A more comprehensive strategy is merged-tree verification. Instead of selecting a single tree, the method packs multiple draft trees under a shared root. This allows the verifier to evaluate candidates from all specialists in a single parallel pass. The flattened merged-tree input preserves ancestry through tree attention masks and depth-based position ids, enabling the verifier to process both specialized subtrees without cross-subtree attention.
Experiment
- Single-domain training validates that drafters achieve significantly higher acceptance lengths when their training distribution matches the target workload, with mathematical models excelling on reasoning tasks and conversational models on dialogue benchmarks.
- Mixed-data training demonstrates that combining domains improves cross-domain robustness, though the optimal mixture ratio depends on the decoding temperature and does not guarantee uniform generalization.

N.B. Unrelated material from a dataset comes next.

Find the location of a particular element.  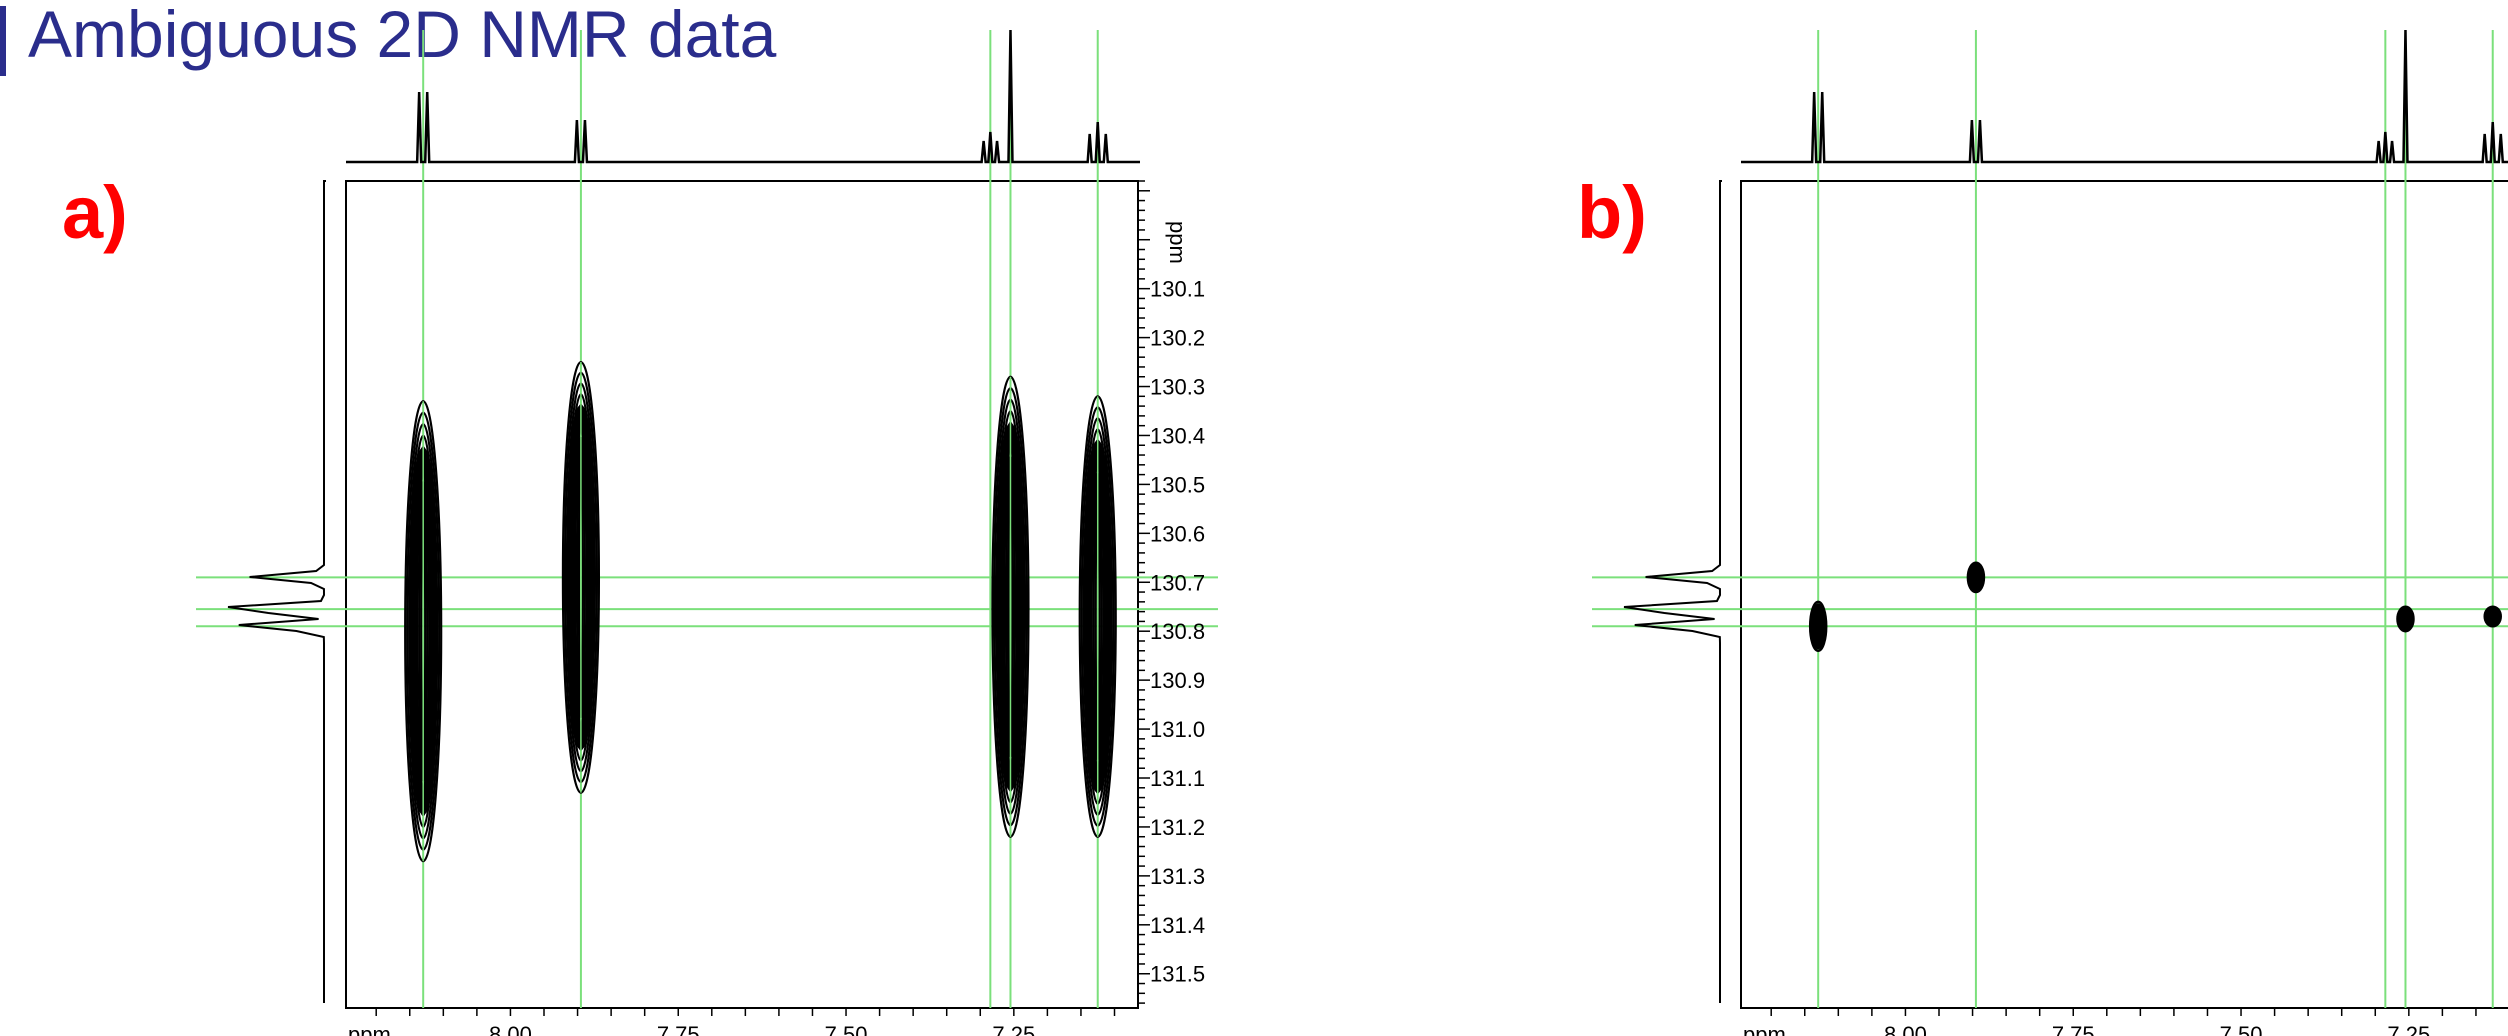

page-title: Ambiguous 2D NMR data is located at coordinates (402, 36).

- Inference-time composition strategies, specifically confidence-based routing and merged-tree verification, substantially outperform weight-space averaging, proving that keeping specialized models separate and combining them at runtime is more effective than merging parameters.
- Analysis of confidence, entropy, and speculative depth reveals that confidence is the superior signal for routing between specialists, while deeper speculative steps increasingly favor task-matched experts over broad-coverage models.
- The overall conclusion establishes that proposal quality in speculative decoding is a function of both architecture and training distribution, necessitating task-aware drafting and dynamic composition rather than static, averaged checkpoints.